На «Дон Жуана» Моцарта билеты стоили втридорога, но публика раскошеливалась. Партию Донны Анны исполняла обладательница необъятного драматического сопрано немка Мария Вильт. Партию Оттавио пел Лаццарони, пухленький, с круглым животиком, но с замечательным голосом. Дон Жуана исполнял Арто Падилла. Ему было под шестьдесят, но он вел свою партию столь выразительно и проникновенно, что пение казалось чудом, хотя слушатели понимали — это только остатки великого голоса. Салиной в «Дон Жуане» была отдана роль Эльвиры, итальянцам нравилась ее искренность на сцене, ее свежий голос. Каждая из постановок зимы-весны 1887 года по-своему хороша, и каждая слеплена наскоро. Задача — не спектакль создать, а чтоб знаменитость просияла. Ставили оперы Доницетти «Фаворитка» и «Дон Паскуале», «Фенеллу» Обера, «Джоконду» Понкиелли, «Эрнани» и «Бал-маскарад» Верди. В операх Верди пел баритон Броджи. Закатывал такие фермато, что женщины толпами ждали певца у выхода из театра и осыпали цветами.

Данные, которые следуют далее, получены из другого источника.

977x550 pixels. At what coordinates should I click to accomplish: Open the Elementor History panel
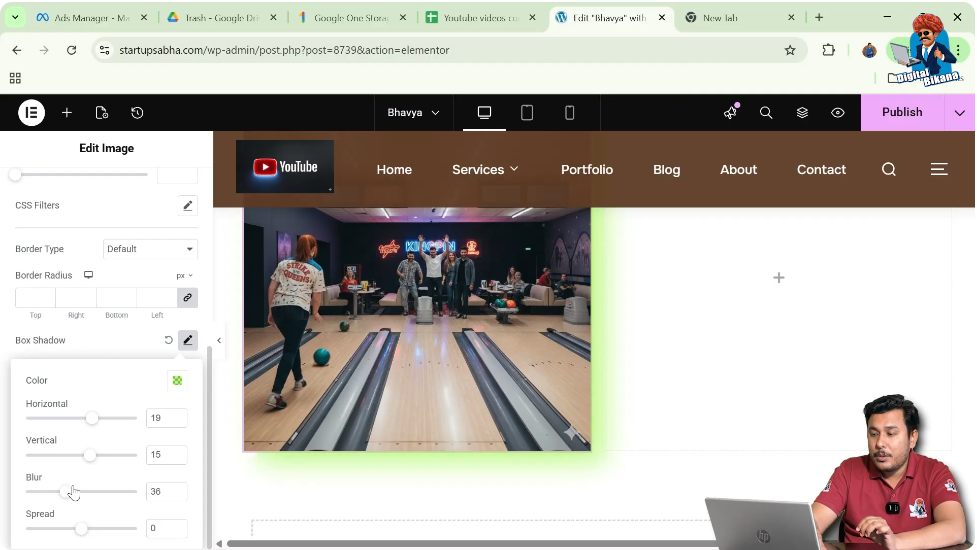(137, 113)
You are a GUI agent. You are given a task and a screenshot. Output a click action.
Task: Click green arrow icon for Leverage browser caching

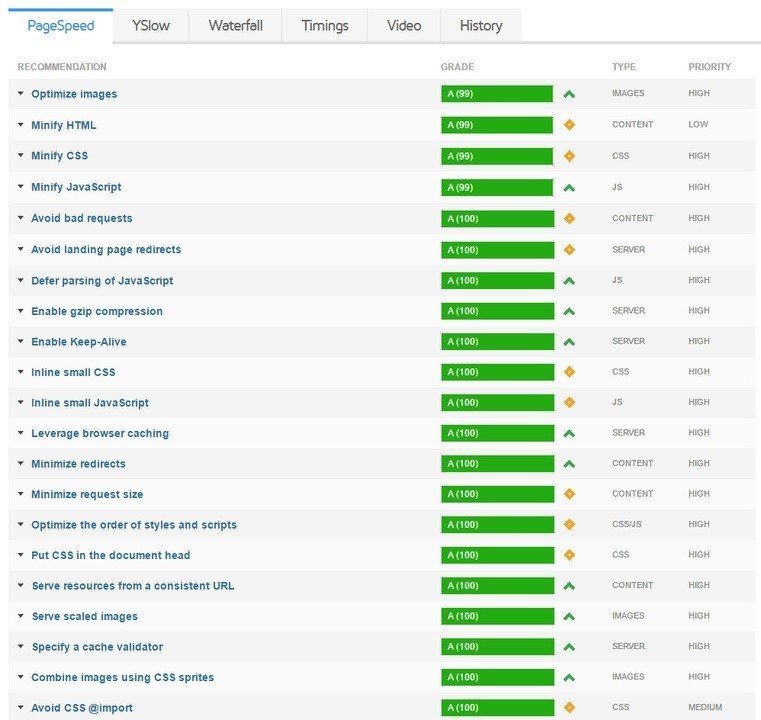point(569,433)
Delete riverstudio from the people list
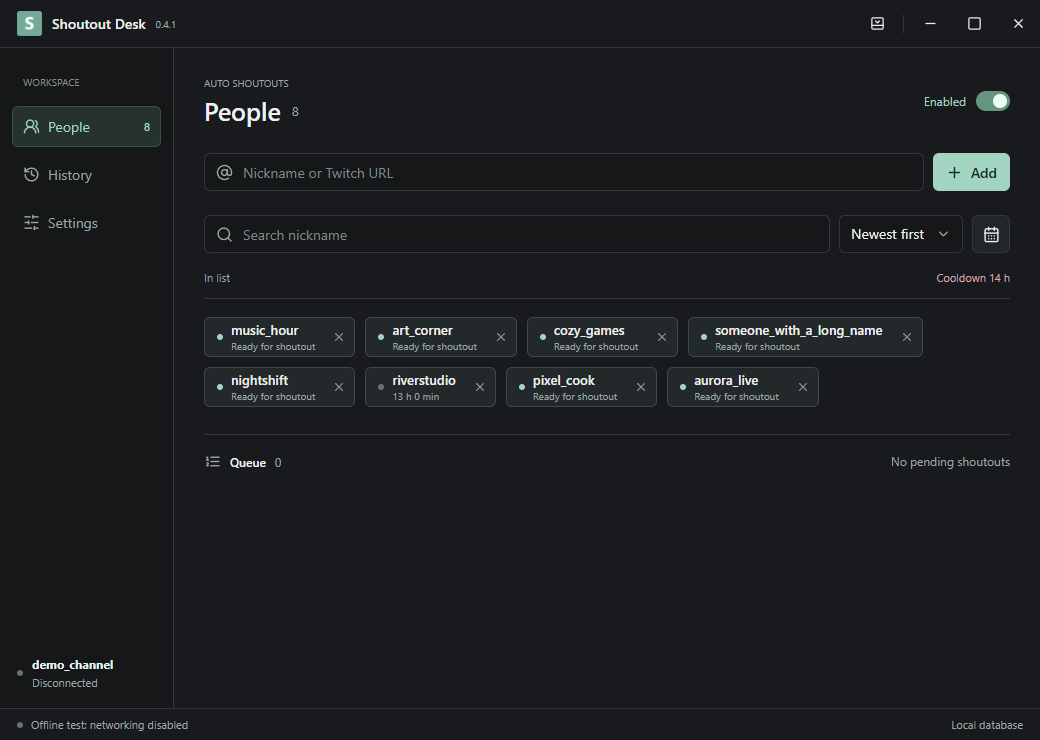Image resolution: width=1040 pixels, height=740 pixels. click(480, 387)
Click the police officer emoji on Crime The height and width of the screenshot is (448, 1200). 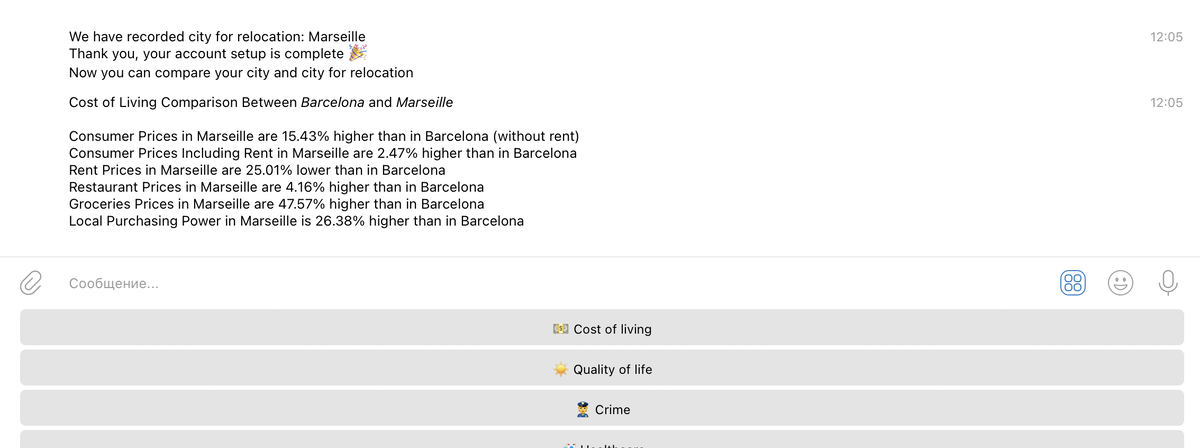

Кстати сказать, в бенефис Константина Коровина была поставлена опера Пуччини «Виллисы» — первая опера композитора. Этой постановкой Пуччини пришел в Россию.
Сезон закончился. Итальянцы отбыли на родину. Русская труппа вместе с Мамонтовым и Коровиным переехала в Харьков.
Надежда Васильевна Салина поминала эти первые в жизни гастроли добрым словом. «Везли исключительно итальянские оперы и одну русскую „Снегурочку“, как новинку, нигде еще не шедшую… Мы пели в театре Коммерческого собрания. К нему примыкал старинный барский парк с длинными заросшими аллеями, с буйным кустарником, с овражками, через которые кое-где были перекинуты обветшавшие мостики… Коровин всегда носил с собой ящик с красками, и как только перед нами появлялось живописное место, мы сейчас же делали привал, и Коровин набрасывал эскиз, для которого позировали все, кто желал… И Коровин и мы были беззаботны и совсем не думали о том, чтобы сохранять наброски, написанные шутя, мимоходом».